Metrics aggregation in large test seems to cause excessive memory consumption

Hi there,

I have a test in K6 that is consuming excessive and constantly increasing memory unless I specify --no-thresholds and --no-summary. The test only uses 50 VUs but memory ramps up linearly over the course of a couple of hours to over 25GB, at which point I encounter oom problems.

I’ve been through the “Running large tests” guide and looked at, and tried all the suggestions - the only thing having a significant impact on memory consumption for my test is adding --no-thresholds and --no-summary.

I believe this is because of the nature of the URLs used in the test - I have approximately 30 unique URL “patterns”, however, each of these has a dynamic substitution for a dynamically generated number with 10 million possibilities.

I’ve tried using URL grouping - both explicitly with the “name” tag within the request, and with urlurl. I can see the grouping working, but it doesn’t affect the memory growth.

(Side note - I don’t think the “name” tag works properly for http.del() requests - I can only get it to work if I set a global name tag within options)

Setting --no-thresholds and --no-summary, I see no memory growth. Setting the output to cloud and looking at the performance insights, I don’t get warnings about the number of URLs or metrics, showing the grouping is working as expected.

However, I need local summary to work as I need to run tests for several hours, and everything else is working locally except the metrics reporting.

I attempted to output to a local influxdb but the volume / cardinality of metrics quickly blow memory and CPU on that too. Looking at the raw metrics by outputting to json, I see that although the name tag is correctly set, the unique url is still included with every metric - I believe this is the problem.

I tried to manually overwrite the url tag globally to a dummy value to get around this but it doesn’t seem to be possible. Is there any way to get around this, or anything else I should look at to potentially help the situation?

Hi @ian.frazer,
welcome to the community forum. :tada:

Thanks for the time spent writing details about your problem. If the solution using the URL grouping (name) works for you, you could just disable the url from the systemTags option. It could be good to disable all the non-required tags from that list.

(Side note - I don’t think the “name” tag works properly for http.del() requests - I can only get it to work if I set a global name tag within options)

Thanks for reporting, going to open an issue to fix it.

1 Like

Thanks for the reply, and highlighting the systemTags option I was unaware of. Unfortunately even after removing the majority of the system tags, and attempting some tuning of influxdb, it seems there’s still too much data for influxdb to cope.

Reducing the tags also doesn’t appear to have made a significant difference to k6’s own memory consumption when attempting to run with thresholds and summary active. I presume at this point I’m waiting on the implementation of Use HDR histograms for calculating percentiles in thresholds and summary stats · Issue #763 · grafana/k6 · GitHub to be able to have these options enabled for longer-running tests?

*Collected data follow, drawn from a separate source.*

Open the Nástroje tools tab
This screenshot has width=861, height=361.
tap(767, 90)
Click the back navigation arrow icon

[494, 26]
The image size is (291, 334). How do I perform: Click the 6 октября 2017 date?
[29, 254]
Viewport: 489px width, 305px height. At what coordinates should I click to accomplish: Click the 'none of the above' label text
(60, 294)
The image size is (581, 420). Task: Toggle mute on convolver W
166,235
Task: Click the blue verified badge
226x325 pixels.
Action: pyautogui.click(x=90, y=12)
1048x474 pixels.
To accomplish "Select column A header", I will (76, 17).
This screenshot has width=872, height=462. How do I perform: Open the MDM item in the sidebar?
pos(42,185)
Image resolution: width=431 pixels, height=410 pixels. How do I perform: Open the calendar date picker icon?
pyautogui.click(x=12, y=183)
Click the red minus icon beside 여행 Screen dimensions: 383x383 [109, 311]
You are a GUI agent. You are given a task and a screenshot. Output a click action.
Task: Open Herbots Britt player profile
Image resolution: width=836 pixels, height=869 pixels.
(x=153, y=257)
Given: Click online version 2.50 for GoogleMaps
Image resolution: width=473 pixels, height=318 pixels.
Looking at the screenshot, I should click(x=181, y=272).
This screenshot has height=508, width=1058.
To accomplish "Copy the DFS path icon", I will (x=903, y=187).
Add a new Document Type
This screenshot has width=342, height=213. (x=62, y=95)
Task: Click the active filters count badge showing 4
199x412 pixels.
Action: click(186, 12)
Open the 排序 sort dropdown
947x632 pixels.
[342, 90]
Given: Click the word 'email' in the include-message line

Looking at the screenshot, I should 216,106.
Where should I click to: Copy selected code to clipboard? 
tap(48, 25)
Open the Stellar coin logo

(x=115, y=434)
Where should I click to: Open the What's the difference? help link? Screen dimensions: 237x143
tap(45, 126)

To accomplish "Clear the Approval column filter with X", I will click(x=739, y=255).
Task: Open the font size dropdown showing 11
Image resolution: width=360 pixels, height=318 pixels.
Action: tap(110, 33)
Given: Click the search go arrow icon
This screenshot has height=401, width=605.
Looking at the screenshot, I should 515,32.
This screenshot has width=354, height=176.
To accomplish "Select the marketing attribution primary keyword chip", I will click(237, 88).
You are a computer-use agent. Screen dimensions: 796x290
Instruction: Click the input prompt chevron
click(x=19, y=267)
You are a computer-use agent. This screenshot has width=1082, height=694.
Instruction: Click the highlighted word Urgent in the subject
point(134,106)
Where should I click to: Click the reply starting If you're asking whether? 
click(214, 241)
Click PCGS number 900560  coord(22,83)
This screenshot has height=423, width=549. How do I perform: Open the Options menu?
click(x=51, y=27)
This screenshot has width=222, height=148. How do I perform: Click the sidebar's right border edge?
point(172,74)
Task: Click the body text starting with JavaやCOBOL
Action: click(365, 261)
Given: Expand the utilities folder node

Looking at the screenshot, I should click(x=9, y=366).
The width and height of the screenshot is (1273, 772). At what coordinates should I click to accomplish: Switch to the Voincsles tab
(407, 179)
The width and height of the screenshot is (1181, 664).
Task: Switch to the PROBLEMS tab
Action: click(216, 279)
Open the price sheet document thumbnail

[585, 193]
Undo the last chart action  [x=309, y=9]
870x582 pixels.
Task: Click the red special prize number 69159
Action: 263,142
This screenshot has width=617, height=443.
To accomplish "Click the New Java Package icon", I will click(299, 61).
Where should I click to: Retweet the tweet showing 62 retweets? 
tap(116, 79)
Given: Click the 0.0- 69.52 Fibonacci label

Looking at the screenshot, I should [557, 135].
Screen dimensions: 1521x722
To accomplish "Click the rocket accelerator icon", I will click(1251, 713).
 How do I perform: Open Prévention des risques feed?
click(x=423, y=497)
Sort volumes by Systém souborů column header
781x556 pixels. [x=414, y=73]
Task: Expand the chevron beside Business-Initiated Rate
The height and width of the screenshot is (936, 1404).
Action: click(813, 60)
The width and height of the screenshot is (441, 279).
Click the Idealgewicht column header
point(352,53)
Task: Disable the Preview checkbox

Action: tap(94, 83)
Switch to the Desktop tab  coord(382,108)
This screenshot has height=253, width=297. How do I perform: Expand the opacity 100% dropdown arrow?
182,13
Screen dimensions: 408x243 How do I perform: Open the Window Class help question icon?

Regarding this part I have to correct myself, I think you are setting the wrong parameter. As documented, the Param option for http.get is the second argument but for methods that accept a body it is the third.

it seems there’s still too much data for influxdb to cope.

In this case, I think you have to use telegraf for aggregating more.

Yeah, unfortunately in this specific case if you need the local run + summary and threshold then there aren’t easier solutions.

@codebien are you saying that when unique URI are utilized in the face of a custom tag names that k6 still exports unique URI/

here is a case where a unique URI is produced due to accountIds but I’m aggregating them with the tags param. is there a bug in this operation based on what Ian reported?

	var uri = `/api/${accountId}`;
	var url = urlbase + uri;
	const params = {
		headers: {
			'Authorization': 'Bearer ' + api_token,
			'X-PSN-QA-Data-Marker': 'ltip',
			'Content-Type': 'application/json',
		tags: {
			name: 'GET /api/accountIds`'
		timeout: request_timeout,

Hi @PlayStay,
no, I meant that I expect @ian.frazer is doing:

http.del("", params)

instead, the correct call is:

http.del("", null, params)

because del method’s signature expects a body as a second argument del(url, [body], [params]).

Thanks - You’re correct I was indeed calling http.del() incorrectly. With the args set up properly it works as expected.

Thanks for the pointer to use telegraf - will give that a try.